┌──
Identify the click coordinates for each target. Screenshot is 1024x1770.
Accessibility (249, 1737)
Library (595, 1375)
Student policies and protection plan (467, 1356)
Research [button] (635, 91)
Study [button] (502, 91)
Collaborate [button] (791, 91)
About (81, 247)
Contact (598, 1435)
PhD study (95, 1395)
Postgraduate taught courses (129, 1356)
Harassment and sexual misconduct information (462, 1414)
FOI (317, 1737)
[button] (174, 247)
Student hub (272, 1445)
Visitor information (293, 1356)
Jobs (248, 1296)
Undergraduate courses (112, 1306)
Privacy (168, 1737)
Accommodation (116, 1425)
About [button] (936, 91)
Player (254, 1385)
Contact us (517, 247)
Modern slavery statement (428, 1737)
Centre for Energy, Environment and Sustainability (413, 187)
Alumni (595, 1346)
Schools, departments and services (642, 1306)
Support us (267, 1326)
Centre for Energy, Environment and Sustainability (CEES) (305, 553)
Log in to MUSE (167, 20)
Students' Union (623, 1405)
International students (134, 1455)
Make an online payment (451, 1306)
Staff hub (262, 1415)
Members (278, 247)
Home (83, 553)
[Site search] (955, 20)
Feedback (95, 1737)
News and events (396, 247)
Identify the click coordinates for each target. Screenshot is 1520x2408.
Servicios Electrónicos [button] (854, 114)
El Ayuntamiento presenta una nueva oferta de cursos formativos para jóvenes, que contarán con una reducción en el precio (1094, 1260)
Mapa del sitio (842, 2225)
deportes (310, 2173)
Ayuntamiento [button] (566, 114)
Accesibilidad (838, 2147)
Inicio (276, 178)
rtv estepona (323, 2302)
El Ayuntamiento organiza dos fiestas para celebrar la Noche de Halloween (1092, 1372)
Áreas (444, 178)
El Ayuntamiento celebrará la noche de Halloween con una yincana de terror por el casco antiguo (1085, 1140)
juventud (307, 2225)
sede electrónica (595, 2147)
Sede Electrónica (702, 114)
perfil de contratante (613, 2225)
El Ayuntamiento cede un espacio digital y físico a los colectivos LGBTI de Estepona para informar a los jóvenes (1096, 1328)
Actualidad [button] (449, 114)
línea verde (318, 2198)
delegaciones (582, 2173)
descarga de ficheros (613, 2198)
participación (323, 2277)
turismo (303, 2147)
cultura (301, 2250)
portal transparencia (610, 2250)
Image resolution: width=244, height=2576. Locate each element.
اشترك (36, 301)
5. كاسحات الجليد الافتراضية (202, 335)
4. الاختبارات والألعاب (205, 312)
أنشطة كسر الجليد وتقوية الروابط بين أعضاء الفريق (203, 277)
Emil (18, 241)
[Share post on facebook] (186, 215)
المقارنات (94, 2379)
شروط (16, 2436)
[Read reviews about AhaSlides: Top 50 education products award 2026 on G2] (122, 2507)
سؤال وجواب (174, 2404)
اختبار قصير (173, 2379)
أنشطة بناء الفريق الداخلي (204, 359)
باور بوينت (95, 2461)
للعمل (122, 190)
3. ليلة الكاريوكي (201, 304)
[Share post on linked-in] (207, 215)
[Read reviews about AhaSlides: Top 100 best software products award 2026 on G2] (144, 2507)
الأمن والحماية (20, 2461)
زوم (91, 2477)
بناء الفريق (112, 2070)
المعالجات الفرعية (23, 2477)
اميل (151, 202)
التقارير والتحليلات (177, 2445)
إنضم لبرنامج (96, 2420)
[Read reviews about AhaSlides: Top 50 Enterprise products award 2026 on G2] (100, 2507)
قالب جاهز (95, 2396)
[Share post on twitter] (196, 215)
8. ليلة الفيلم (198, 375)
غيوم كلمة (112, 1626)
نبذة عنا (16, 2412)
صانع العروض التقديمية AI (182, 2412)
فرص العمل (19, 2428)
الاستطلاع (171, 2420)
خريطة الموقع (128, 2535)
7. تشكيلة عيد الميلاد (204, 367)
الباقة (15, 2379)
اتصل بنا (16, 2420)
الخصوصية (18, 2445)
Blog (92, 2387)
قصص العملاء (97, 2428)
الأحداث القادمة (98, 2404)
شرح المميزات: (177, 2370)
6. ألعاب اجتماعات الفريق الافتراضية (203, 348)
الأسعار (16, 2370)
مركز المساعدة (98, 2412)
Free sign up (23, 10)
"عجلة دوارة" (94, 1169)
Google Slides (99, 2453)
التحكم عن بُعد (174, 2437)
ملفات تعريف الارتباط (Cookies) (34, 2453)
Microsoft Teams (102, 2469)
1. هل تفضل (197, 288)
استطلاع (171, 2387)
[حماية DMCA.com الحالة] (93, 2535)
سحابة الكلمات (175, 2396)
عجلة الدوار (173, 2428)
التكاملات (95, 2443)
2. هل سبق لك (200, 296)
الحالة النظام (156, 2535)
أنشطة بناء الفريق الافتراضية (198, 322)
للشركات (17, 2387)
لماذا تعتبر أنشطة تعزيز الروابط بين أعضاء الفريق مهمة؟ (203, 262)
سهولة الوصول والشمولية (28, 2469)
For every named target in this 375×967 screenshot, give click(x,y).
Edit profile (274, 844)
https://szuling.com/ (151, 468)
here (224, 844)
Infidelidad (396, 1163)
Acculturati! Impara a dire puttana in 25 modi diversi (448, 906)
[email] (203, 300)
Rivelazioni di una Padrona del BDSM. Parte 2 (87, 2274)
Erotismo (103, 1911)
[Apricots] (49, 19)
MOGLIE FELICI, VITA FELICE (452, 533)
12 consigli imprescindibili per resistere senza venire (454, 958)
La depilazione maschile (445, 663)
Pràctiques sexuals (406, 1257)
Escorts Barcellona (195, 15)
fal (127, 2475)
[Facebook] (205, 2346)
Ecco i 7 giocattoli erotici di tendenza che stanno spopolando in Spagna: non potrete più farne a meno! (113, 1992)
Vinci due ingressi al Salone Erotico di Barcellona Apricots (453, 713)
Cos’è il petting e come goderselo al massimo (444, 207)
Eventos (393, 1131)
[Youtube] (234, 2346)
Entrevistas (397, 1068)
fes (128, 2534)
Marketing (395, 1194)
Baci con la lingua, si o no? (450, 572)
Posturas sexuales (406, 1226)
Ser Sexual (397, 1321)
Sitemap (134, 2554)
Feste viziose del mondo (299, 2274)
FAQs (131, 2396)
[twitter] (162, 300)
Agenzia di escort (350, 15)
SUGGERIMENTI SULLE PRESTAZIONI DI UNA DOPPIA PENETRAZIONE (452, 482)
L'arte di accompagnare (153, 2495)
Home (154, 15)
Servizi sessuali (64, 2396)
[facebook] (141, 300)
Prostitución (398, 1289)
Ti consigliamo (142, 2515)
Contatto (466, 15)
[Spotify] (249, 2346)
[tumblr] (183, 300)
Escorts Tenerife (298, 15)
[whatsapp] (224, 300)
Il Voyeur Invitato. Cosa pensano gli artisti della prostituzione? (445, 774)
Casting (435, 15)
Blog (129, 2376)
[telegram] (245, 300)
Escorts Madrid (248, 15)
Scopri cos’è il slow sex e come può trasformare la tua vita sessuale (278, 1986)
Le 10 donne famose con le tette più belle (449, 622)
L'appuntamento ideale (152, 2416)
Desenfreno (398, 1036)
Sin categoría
└──
EXERCISE OBJECTIVE: Lines wanted from the listing above: the line with "سحابة الكلمات (175, 2396)" up to and including the line with "MOGLIE FELICI, VITA FELICE (452, 533)". Please write them out exactly, adding nothing else.

SOLUTION TO THE PROBLEM:
سحابة الكلمات (175, 2396)
عجلة الدوار (173, 2428)
التكاملات (95, 2443)
2. هل سبق لك (200, 296)
الحالة النظام (156, 2535)
أنشطة بناء الفريق الافتراضية (198, 322)
للشركات (17, 2387)
لماذا تعتبر أنشطة تعزيز الروابط بين أعضاء الفريق مهمة؟ (203, 262)
سهولة الوصول والشمولية (28, 2469)
For every named target in this 375×967 screenshot, give click(x,y).
Edit profile (274, 844)
https://szuling.com/ (151, 468)
here (224, 844)
Infidelidad (396, 1163)
Acculturati! Impara a dire puttana in 25 modi diversi (448, 906)
[email] (203, 300)
Rivelazioni di una Padrona del BDSM. Parte 2 (87, 2274)
Erotismo (103, 1911)
[Apricots] (49, 19)
MOGLIE FELICI, VITA FELICE (452, 533)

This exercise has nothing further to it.